Da fare: Per favore, completa l'articolo sul Gran Premio del Brasile di Formula 1 scrivendo il seguito subito dopo la sua ultima frase.

━━━━━ Testo selezionato

Formula 1. Il Brasile consacra Max Verstappen (nonostante Ocon e le polemiche)

Grandi emozioni e tanto spettacolo. Questo ha regalato il penultimo appuntamento del Mondiale di Formula 1 2018, corso sulla pista di Interlagos a San Paolo (Brasile).

Spettacolo dunque ma anche verdetti, perché la Mercedes torna dal Brasile con in quinto titolo costruttori consecutivo, titolo assicuratasi grazie all’ennesima vittoria di Hamilton e al quinto posto di Bottas.

Nonostante l’effimera valenza in termini mondiali, anche qui non sono mancate le polemiche, in particolare riguardanti la giustizia sportiva. Il fatto che molto spesso si usino “due pesi e due misure” e che i commissari di gara cambino di gara in gara, sta favorendo un certo nervosismo tanto tra i piloti, quanto tra gli addetti ai lavori che sempre più spesso storcono il naso di fronte a certi verdetti.

Emblematico è il caso di Hamilton che, durante le qualifiche al sabato, ostacola prima Raikkonen –per altro nel giro veloce del finlandese-e poi con una manovra ai limiti del penale Sirotkin. Sebbene il russo non fosse nel giro veloce, l’aspettativa era quantomeno quella di un accertamento da parte dei commissari. E invece, nulla.

━━━━━━━━━━
━━━━━ Dati estratti

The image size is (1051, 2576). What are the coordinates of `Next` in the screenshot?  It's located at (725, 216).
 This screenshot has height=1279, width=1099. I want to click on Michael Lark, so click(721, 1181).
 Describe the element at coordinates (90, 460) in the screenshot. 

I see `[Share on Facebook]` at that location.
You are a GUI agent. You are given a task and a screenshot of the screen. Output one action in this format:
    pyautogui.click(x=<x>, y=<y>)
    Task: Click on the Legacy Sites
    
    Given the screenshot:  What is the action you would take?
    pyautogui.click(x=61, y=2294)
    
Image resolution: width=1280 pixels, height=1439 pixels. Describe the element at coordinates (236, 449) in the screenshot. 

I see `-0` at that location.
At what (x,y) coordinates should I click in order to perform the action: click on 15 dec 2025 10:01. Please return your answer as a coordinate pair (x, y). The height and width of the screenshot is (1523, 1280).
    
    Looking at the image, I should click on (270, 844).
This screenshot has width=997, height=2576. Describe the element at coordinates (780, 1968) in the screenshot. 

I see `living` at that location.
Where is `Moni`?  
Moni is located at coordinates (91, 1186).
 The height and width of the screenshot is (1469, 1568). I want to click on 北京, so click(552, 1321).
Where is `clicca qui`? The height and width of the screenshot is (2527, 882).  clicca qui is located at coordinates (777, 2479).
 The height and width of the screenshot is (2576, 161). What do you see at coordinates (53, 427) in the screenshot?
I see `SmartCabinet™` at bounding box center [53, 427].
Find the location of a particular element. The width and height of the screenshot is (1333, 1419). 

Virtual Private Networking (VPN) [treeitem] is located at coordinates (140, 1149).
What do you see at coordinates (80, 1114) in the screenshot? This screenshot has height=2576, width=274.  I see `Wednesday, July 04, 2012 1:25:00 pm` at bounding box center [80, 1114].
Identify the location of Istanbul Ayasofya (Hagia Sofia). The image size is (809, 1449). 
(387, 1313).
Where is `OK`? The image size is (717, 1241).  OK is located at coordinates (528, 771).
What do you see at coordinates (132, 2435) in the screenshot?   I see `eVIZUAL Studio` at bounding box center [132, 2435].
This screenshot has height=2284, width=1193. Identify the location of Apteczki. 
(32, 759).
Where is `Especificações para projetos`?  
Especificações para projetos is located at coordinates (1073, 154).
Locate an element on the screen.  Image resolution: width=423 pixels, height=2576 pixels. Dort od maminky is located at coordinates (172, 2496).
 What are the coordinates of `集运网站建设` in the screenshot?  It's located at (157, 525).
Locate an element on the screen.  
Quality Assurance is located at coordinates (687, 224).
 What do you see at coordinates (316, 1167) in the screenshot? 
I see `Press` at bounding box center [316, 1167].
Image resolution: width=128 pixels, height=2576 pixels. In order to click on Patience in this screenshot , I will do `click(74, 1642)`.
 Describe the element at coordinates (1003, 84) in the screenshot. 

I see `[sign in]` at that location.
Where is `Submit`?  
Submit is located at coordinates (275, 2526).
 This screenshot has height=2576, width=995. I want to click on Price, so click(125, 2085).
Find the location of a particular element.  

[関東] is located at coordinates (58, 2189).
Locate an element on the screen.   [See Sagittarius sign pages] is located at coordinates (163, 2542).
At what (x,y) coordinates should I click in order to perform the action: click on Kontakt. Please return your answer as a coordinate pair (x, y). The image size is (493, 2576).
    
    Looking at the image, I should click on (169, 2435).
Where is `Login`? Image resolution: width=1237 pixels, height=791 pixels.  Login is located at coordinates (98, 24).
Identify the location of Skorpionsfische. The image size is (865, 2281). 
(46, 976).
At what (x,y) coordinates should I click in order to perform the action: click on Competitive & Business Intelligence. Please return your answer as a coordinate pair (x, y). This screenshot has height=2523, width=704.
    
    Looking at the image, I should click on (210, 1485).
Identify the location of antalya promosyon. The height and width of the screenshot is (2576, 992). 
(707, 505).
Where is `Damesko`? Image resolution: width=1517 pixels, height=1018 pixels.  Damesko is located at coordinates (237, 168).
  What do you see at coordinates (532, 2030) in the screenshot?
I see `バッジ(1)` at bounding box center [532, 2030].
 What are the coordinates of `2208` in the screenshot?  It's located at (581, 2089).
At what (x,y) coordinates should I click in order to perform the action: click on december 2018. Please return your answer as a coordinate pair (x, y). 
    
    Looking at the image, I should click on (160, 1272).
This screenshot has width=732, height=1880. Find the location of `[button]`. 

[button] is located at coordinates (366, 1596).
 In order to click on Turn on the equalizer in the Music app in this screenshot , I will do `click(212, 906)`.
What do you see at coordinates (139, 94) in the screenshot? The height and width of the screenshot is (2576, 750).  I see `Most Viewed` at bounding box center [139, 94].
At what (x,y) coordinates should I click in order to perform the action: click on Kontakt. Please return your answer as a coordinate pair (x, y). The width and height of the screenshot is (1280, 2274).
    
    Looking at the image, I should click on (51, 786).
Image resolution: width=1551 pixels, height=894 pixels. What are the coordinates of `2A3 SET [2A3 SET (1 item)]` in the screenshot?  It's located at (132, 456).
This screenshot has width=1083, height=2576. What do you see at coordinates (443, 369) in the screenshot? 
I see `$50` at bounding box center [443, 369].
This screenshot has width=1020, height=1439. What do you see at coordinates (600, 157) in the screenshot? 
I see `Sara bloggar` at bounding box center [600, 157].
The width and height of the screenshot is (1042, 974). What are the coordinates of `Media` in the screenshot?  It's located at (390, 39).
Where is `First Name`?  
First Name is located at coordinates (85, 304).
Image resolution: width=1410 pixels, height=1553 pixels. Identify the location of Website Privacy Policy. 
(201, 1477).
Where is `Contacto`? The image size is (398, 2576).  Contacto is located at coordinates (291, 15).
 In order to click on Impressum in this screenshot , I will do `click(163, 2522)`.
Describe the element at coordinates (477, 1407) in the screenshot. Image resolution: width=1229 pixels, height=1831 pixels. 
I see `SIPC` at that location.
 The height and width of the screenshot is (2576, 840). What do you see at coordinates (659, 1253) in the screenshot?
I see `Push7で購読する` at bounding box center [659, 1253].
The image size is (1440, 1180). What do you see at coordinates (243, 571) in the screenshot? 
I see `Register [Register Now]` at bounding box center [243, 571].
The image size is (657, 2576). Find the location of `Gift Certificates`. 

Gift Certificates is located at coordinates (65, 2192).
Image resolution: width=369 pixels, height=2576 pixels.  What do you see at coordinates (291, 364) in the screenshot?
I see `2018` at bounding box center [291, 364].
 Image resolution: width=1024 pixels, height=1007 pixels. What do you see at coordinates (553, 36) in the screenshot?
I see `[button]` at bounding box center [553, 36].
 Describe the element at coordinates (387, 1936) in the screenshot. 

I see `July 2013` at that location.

━━━━━━━━━━

Soluzione esercizio:
Di contro Vettel, già penalizzato di tre posizioni in Austria per aver ostacolato Sainz (precedente giuridico), viene giustamente multato per non aver rispettato la procedura di peso vettura, per altro in un concitato momento  all’interno del Q2.

Anche su questo ci sarà da lavorare in vista della stagione ventura.

Controversie giuridiche a parte, è forse questo il week-end che consacra definitivamente, se ce ne fosse ancora bisogno, la stella di Max Verstappen. Bene in questo caso anche Ricciardo, quarto al traguardo dopo esser partito undicesimo, avendo pagato lo scotto di cinque posizioni di penalità per la sostituzione del turbo.

Si diceva di Verstappen. Primo al venerdì mattina in 1’09″011 (altre due sessioni di libere primeggiate da Bottas e Vettel, rispettivamente in 1’08″846 e 1’07″948), il buon Max alla domenica si ritaglia uno spazio di primissimo piano, giocandosi la vittoria  dopo aver fatto grandi sorpassi.

Procediamo però con ordine, ripartendo dalle  qualifiche di sabato che, al di là delle polemiche, sono tiratissime. Complice anche la pioggerella di metà sessione, soprattutto nel Q2 (dove si fa notare un grandissimo Leclerc che si qualifica in Q3 dopo  aver deciso in autonomia e in disaccordo con l’ingegnere di restare fuori) si differenziano le strategie. La Ferrari infatti è l’unica squadra di vertice che si qualifica con le gomme Soft, nel tentativo di allungare il primo stint di gara.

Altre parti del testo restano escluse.